Gwoemul -- The Host




In the final scenes of Terry Pratchett's Moving Pictures, new Discworld movie moghuls CMOT Dibbler and nephew Soll watch a huge image of a woman (a 50 foot image, to be exact) carry the Librarian (who is an orangutan) up a tower. As they watch the giant woman carrying the ape, they both remark worriedly to each other that for all its spectacular value, something was not quite right about what they were watching.

I've had similiar feelings about most monster movies. It has been difficult to decide which one is a worthier candidate to despise, Jaws , Godzilla, Jurassic Park or that intriguing turkey of a movie, Anaconda. Therefore, I have largely contented myself by not watching them. (King Kong is different because it taps into a bestial, sexual vein in its loopy way).
Last night, quite by accident, I found myself 20 minutes into a monster movie before I had realised it was one. Gwoemul (The Host) is a Korean movie which elegantly lets you know that Hollywood should shut shop and find other pursuits. Gardening, perhaps.

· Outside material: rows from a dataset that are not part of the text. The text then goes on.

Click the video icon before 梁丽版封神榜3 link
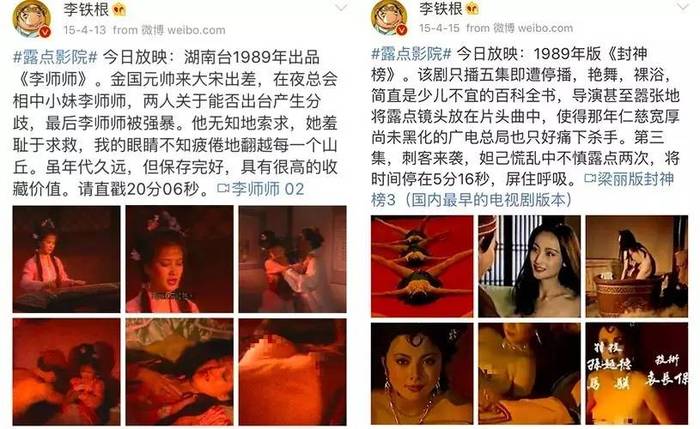Image resolution: width=700 pixels, height=429 pixels. [590, 179]
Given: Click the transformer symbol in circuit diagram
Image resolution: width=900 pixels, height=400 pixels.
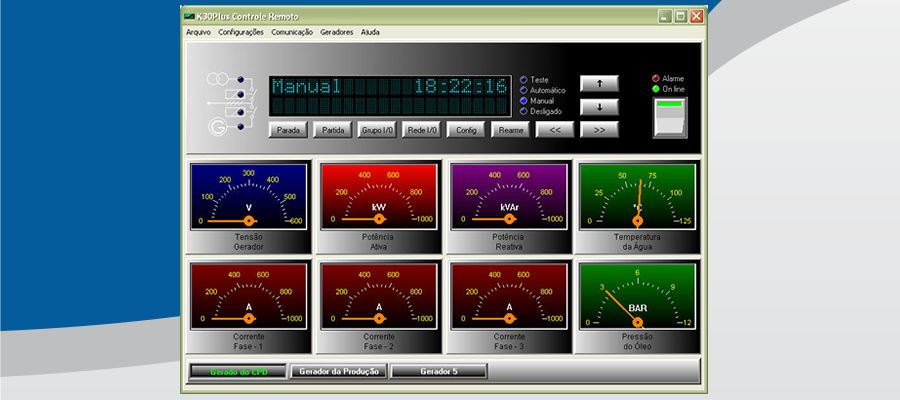Looking at the screenshot, I should coord(217,79).
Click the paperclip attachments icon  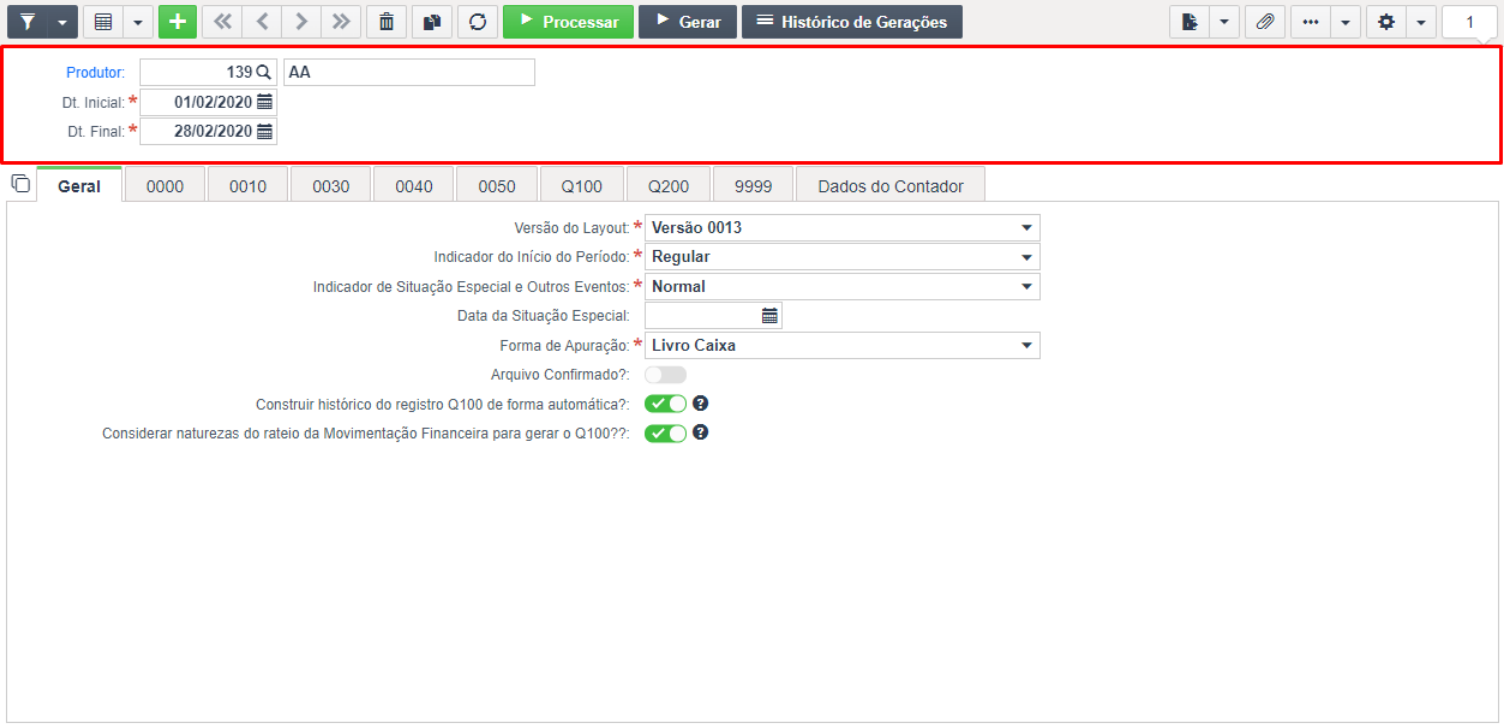(x=1265, y=22)
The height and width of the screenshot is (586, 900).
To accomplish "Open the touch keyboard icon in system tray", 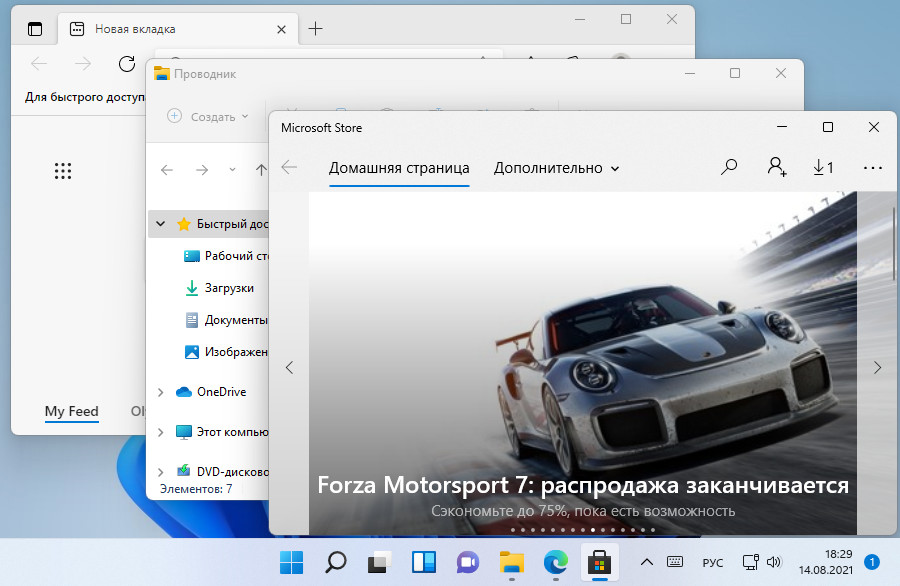I will [x=674, y=562].
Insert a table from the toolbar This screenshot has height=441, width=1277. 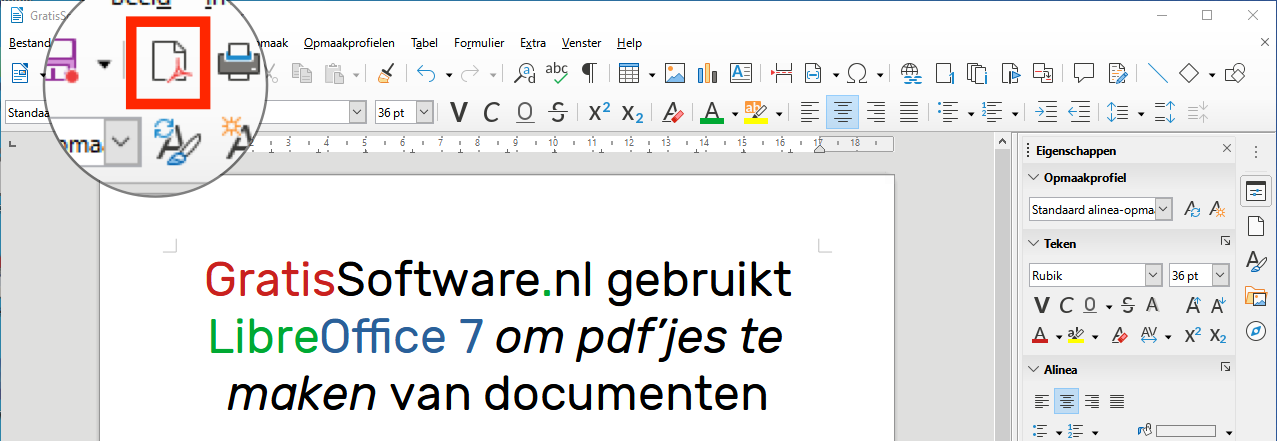click(628, 74)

In Gwoemul a mortician in a US Army base in Seoul is ordered to pour toxic chemicals into the Han river. A few years later, fishermen spot it. Later, an acerbic suicide spots it in the river moments before he jumps in. A while later, the monster, inevitably, attacks. Simple-minded, lazy Gang-du is caught up in the attack and his little daughter is one of the people the beast carries away and is seen eating. Seoul is whipped into a panic by the US and by the media about a virus that the monster carries. Since Gang-du had come in contact with the monster he and his family are quarantined. While in quarantine, Gang-du gets a call - from his daughter. For the rest of the movie, Gang-du, his father and siblings try to get the little girl back.

Gwoemul
works on many counts. The beast (large, though not Kong-size) conveys both bestial agility and a degree of intelligence that makes it quite possible for you to scream without embarrassment. And no matter how much airtime the beast gets (quite a lot, and in daylight) you rarely have a moment to register that it looks preposterous or even think cynical thoughts about special effects. Too much is happening on screen for any of that. Gwoemul has the basic monster plot and a fabulous, eccentric narrative. Important, interesting, well-developed characters (people you root for fiercely) die, so you wll have actual reason to panic and even weep, rather than wince. And as if this wasn't enough. Joon-ho Bong, the director also displays a deft hand at introducing a great background score, at pure black comedy and at enough US-baiting for North Korea to give an unprecedented stamp of Commie approval to this, the highest-grossing South Korean movie ever. Bong has thoroughly enjoyed himself making this film. Look at the eyes of the American doctor who comes to talk to Gang-du in the last half-hour of the movie and you will know what I mean.